Even if those people that buy the commercial props don't have the interest or know-how to make thier own stuff at least they are supporting the holiday and the companies that make Halloween stuff. I think I seen someplace that Halloween is second only behind (the other holiday) for money being spent. And if we who make our own props do our job well they may see how fun and rewarding it can be to build your own stuff. Lead by example, offer to help the new comer next door. You are the back bone of Halloween.


----------



## kprimm (Mar 14, 2009)

I like some of the store bought stuff, but most of it is total garbage.It is made so cheaply that it isn't worth buying it.
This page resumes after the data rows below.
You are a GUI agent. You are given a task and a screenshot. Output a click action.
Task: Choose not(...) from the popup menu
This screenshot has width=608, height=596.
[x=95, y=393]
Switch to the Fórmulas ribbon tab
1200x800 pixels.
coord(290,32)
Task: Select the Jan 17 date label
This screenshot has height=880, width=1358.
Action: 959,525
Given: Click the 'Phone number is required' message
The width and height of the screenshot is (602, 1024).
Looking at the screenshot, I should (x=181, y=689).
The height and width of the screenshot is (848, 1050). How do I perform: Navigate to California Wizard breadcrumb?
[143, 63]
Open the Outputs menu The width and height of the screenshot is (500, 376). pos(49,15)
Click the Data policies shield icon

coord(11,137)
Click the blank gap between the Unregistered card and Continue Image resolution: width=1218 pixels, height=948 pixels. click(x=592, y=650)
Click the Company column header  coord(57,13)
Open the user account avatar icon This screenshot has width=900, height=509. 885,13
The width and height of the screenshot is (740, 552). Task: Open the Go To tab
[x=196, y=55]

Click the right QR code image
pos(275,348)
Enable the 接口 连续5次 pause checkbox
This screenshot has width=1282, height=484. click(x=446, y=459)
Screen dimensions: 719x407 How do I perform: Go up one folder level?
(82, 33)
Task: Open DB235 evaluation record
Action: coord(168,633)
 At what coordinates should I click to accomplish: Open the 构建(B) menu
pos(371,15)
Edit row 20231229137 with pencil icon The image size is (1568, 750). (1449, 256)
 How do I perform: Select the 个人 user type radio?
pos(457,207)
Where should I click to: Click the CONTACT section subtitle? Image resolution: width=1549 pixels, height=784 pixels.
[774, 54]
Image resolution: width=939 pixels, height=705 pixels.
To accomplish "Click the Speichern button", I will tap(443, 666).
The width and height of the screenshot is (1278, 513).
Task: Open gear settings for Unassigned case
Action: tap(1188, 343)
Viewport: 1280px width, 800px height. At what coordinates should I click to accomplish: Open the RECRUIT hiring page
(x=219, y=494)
I look stuff over very carefully before I even think of buying anything from spirit or anyplace else. If the construction doesn't look good, there is no way they are getting my money. I do applaud the fact that lately they are making the heads and hands of these props with much better detail and thick plastic that will stand up to time. They used to use cheap thin plastic. Now they have to step up and make better more durable guts and frames for the props. If they can ever get this right, then they will start getting more business.


----------



## ouizul1 (May 22, 2010)

CoolDJTV said:


> and the effect isn't even as good!


...and it never will be. All that mass produced stuff is for the crowd with the yard full of inflatables. Let 'em have it...your yard will still be the best...and the most memorable.

I hate to say it...but for me, Halloween night itself is almost anti-climactic. Sure it's fun and all, but the real fun and excitement is in the build. And the build lasts all year long. The plastic Halloween crowd will never experience that satisfaction.

...serves 'em right. :tongueton:


----------



## Headless (Sep 4, 2011)

Here in Australia, because Halloween isn't really the big deal it is in the US, there is very little stuff to buy in most stores. I think it has gained a bit of popularity, but still pretty low key. There is a store about an hour from us that sells quite a bit of stuff but it's pricey and I don't have that kind of money to spend. I will often go visit the store when Halloween is done and I did get a couple of nice props last year for Christmas. I have been adding bits and pieces to my collection for quite a few years now, but now that I've had a real go at building some of my own props - I'm quite in agreeance with ouizul1 - I have been having a ball creating stuff and will probably continue to play around with stuff working towards next year.


----------



## fick209 (Aug 31, 2009)

ouizul1 said:


> ...the real fun and excitement is in the build. And the build lasts all year long. The plastic Halloween crowd will never experience that satisfaction.


I agree 100%


----------



## CoolDJTV (Jun 28, 2011)

kprimm said:


> I like some of the store bought stuff, but most of it is total garbage.It is made so cheaply that it isn't worth buying it. I look stuff over very carefully before I even think of buying anything from spirit or anyplace else. If the construction doesn't look good, there is no way they are getting my money. I do applaud the fact that lately they are making the heads and hands of these props with much better detail and thick plastic that will stand up to time. They used to use cheap thin plastic. Now they have to step up and make better more durable guts and frames for the props. If they can ever get this right, then they will start getting more business.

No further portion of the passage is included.